Zadanie 1 –
Powtórz dokładnie cały tekst o błyskawicznej sesji ślubnej na weselu.

Blok tekstu –
—————
Wczorajszy wieczór
Błyskawiczna 60 sekundowa sesja ślubna podczas wesela Małgosi i Krystiana. Kiedy tuż po pierwszym tańcu zerknąłem przez okno wiedziałem, że muszę być na zewnątrz w ciągu najbliższych 30 sekund Na szczęście nie musiałem ich ściągać z parkietu siłą, wystarczyło lekko pociągnąć za ręce w stronę drzwi i pokazać co dzieje się tuż obok
. Chwilę później cudu nie było.
—————
Zadanie 2 –
Skopiuj bez zmian wiersze danych znajdujące się poniżej, od wiersza zawierającego „Task: Select the Monthly CA column header” do wiersza zawierającego „586x487 pixels. (x=307, y=166)”, włącznie z oboma.

Dane wejściowe –
—————
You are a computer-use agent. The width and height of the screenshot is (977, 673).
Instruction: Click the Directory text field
—————
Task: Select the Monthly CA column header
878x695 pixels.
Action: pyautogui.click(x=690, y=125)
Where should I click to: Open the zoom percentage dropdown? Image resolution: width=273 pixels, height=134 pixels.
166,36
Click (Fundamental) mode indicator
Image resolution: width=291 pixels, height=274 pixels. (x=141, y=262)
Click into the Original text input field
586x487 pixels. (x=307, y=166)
—————
Odpowiedź 1 –
Wczorajszy wieczór
Błyskawiczna 60 sekundowa sesja ślubna podczas wesela Małgosi i Krystiana. Kiedy tuż po pierwszym tańcu zerknąłem przez okno wiedziałem, że muszę być na zewnątrz w ciągu najbliższych 30 sekund Na szczęście nie musiałem ich ściągać z parkietu siłą, wystarczyło lekko pociągnąć za ręce w stronę drzwi i pokazać co dzieje się tuż obok
. Chwilę później cudu nie było.

Odpowiedź 2 –
Task: Select the Monthly CA column header
878x695 pixels.
Action: pyautogui.click(x=690, y=125)
Where should I click to: Open the zoom percentage dropdown? Image resolution: width=273 pixels, height=134 pixels.
166,36
Click (Fundamental) mode indicator
Image resolution: width=291 pixels, height=274 pixels. (x=141, y=262)
Click into the Original text input field
586x487 pixels. (x=307, y=166)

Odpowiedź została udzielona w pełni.